– Да-да, Эми. Прикончи этих больных ублюдков, которые думали, что могут безнаказанно обыскивать мои склады, – мягко подбадривает её Алекс, неспешно приближаясь к ней сзади. Страхуется? Чтобы она наверняка упала замертво раньше, чем попытается спастись? Или просто… нет. Только не это. Дикость и абсурд.
Снова толчок горячего импульса по спине. Вниз и до пяточек, скручивая узлы напряжения. Одна лишь походка, расслабленная, но твёрдая. Один лишь стук ботинок по мрамору – тихий, но пробирающий до костей. Один критический вдох, и терпкий шоколад в горле. Першит.
– Я не стану никого убивать, – решительно заявляет Эми, и не думая подчиняться. Борясь за исчезающий от его близости кислород, пытаясь донести единственную истину. – Они мои друзья.
– Значит, умрёшь вместе с ними, – шепчет обволакивающий баритон где-то совсем рядом. – Закопаю вас на заднем дворе, а сверху посажу… ну не знаю, герберы. Ты вроде их любишь, насколько я помню досье. Или можешь быть хорошей девочкой и делать то, что тебе говорят. И одним трупом станет меньше.
– Эмиии, – снова жалобно тянет Сэм, опуская голову. Его мольба проносится по стенам, уходя дрожью под кожу.
– Нет.
Отлично, суждено умереть – она хотя бы сделает это с честью. Сохранив достоинство и не превращаясь в палача для людей, с которыми несколько лет работала бок о бок, ела пиццу по выходным и пела в караоке на день рождения. Пульс стучит уже где-то в горле, когда она ощущает жар от придвинувшегося сзади тела – и застывает от ужаса, смешанного с ненормальным, аморальным желанием стать ещё ближе. Как же долго она скучала по такому покровительному теплу. Силе… Мужской энергетике, которой хочется повиноваться беспрекословно, как папе, когда он просит принести гаечный ключ.
– Мне нравится твоя категоричность, – выдыхает Алекс опасно близко от её уха, так, что мурашки проходят до самого нутра, превращая нервы в оголённые высоковольтные провода. – Так ещё интересней.
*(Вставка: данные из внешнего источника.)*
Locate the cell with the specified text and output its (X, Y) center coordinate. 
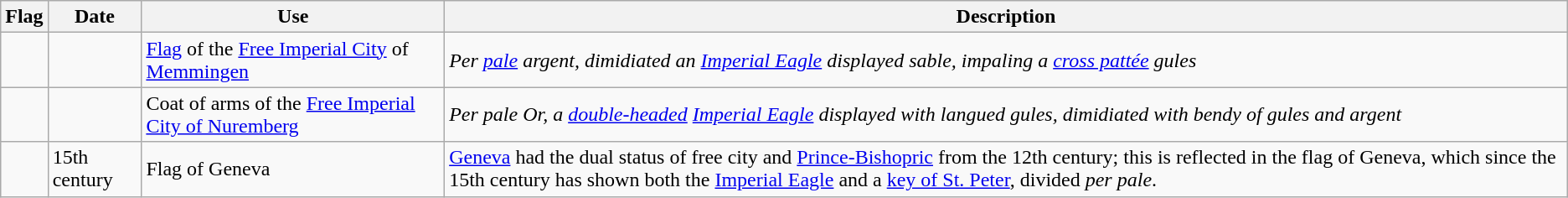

Думаешь, я не чувствую? Ты дрожишь. Ты хочешь, но не признаешься. Хочешь выплеснуть эту злость, закричать, но никто ведь не слышит. Думаешь сейчас, что я садист и псих. И ты не другая, Амелия. Или лучше маленькая Эм, как звал тебя разорванный на клочки папочка?
Она приглушённо рычит от боли в центре груди, не чувствуя, как по щекам катятся сырые дорожки. Чёрная вспышка ярости, проснувшейся из гнилой бездонной ямы в сердце, и Эми даже не сознаёт, что поднимает руку с пистолетом. Как, как он может знать?! Как может чувствовать вибрации внутри неё?! Видеть и играть на струнах её боли?! Скрипит зубами от силы, с которой сжимает челюсть.
– Эми, нет! – в два голоса верещат напарники перед ней, но звук рассыпается, не доходит до цели, тонет в этой яме. Их силуэты проступают только сквозь мутную плёнку перед глазами. Моргает, чуть приходя в себя, и пытаясь вспомнить, что у этих парней есть семьи и близкие, и она не имеет морального права выживать за счёт них.